Cette perspective suscite une fascination médiatique pour l'extrême droite française, occultant son passé autoritaire et son héritage historique. Une partie de la presse marocaine affirme fermement que l'accession probable du Rassemblement National au pouvoir en France serait bénéfique pour le Maroc, notamment en ce qui concerne la question du Sahara.
Ces arguments reposent sur les analyses favorables d'ardents soutiens de l'extrême droite comme Bernard Lugan, historien nostalgique de la colonisation française, et Aymeric Chauprade, ancien eurodéputé du Front National, bien que délaissé par Marine Le Pen malgré ses vues islamophobes. Ils se fondent également sur les prises de position répétées d'Eric Ciotti en faveur de la reconnaissance éventuelle de la marocanité du Sahara.
Cependant, ces médias marocains enthousiastes omettent délibérément de mentionner les possibles répercussions négatives de cette "offrande" pour le Maroc.
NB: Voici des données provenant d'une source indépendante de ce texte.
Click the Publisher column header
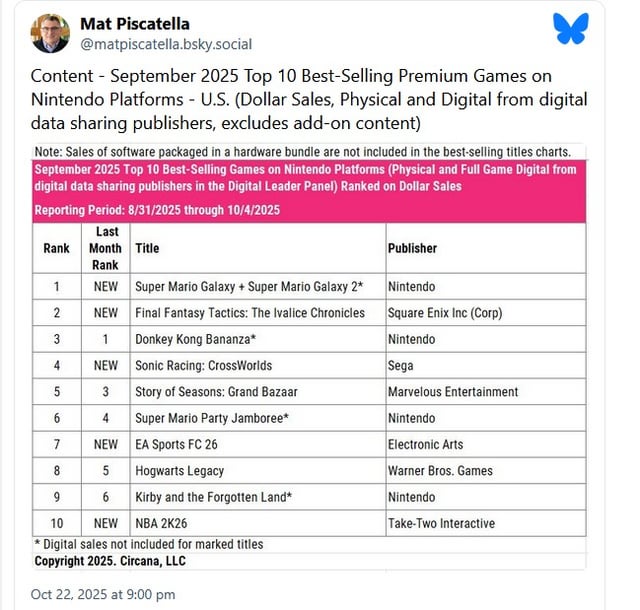(x=415, y=248)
Pour paraphraser Alexandre Dumas, les relations entre nations sont déterminées non par des sentiments mais par des intérêts. Ce qui reste certain, c'est la clarté et la détermination des dirigeants du Rassemblement National, en particulier du candidat à Matignon, quant à leurs exigences envers les pays d'origine des immigrés en France. En septembre 2021, le président Macron avait drastiquement réduit de moitié les visas accordés aux Marocains en représailles au "manque de coopération" de Rabat dans la gestion des migrants marocains en situation irrégulière, provoquant un refroidissement des relations diplomatiques et une indignation profonde au Maroc, où des individus se trouvaient sanctionnés pour une discorde entre gouvernements.
Jordan Bardella a intensifié ces mesures en novembre 2021, en demandant sur CNews, en compagnie de Jean-Marc Morandini, condamné pour harcèlement sexuel et corruption de mineurs, non seulement l'arrêt total de l'octroi de visas mais également une interruption drastique de l'aide au développement aux pays maghrébins refusant de rapatrier leurs ressortissants. À noter que le Maroc est le principal bénéficiaire des fonds de l'Agence Française de Développement (AFD), avec une exposition atteignant 3,7 milliards de dollars fin 2021. En outre, Jordan Bardella a menacé de bloquer les transferts d'argent des Marocains résidant en France si le royaume hésite à reprendre ses ressortissants indésirables.
Il serait naïf de croire qu'un gouvernement autoritaire d'extrême droite en France défendra les intérêts du Maroc sans attendre en retour des concessions significatives. Un tel gouvernement, élu sur une plateforme hostile à l'égard des étrangers, s'efforcera de déporter les immigrés clandestins et mettra en péril la situation des résidents réguliers ayant perdu leur emploi, ainsi que des binationaux travaillant dans le secteur public ou dans des entreprises assurant des missions de service public. Face à cette brutalité politique d'une droite extrême autoritaire opposée aux Marocains de France, le Maroc risque de subir des répercussions non seulement politiques et sociales, mais aussi économiques et financières.
Jordan Bardella s'est montré catégorique envers les pays du Maghreb, y compris le Maroc : "C'est une question de rapport de force, la France doit imposer le respect !" Les médias marocains, qui paraissent accorder une crédibilité excessive aux discours intéressés de deux figures marginales de l'extrême droite, éprouvent des difficultés à appréhender la centralité des rapports de force en politique internationale.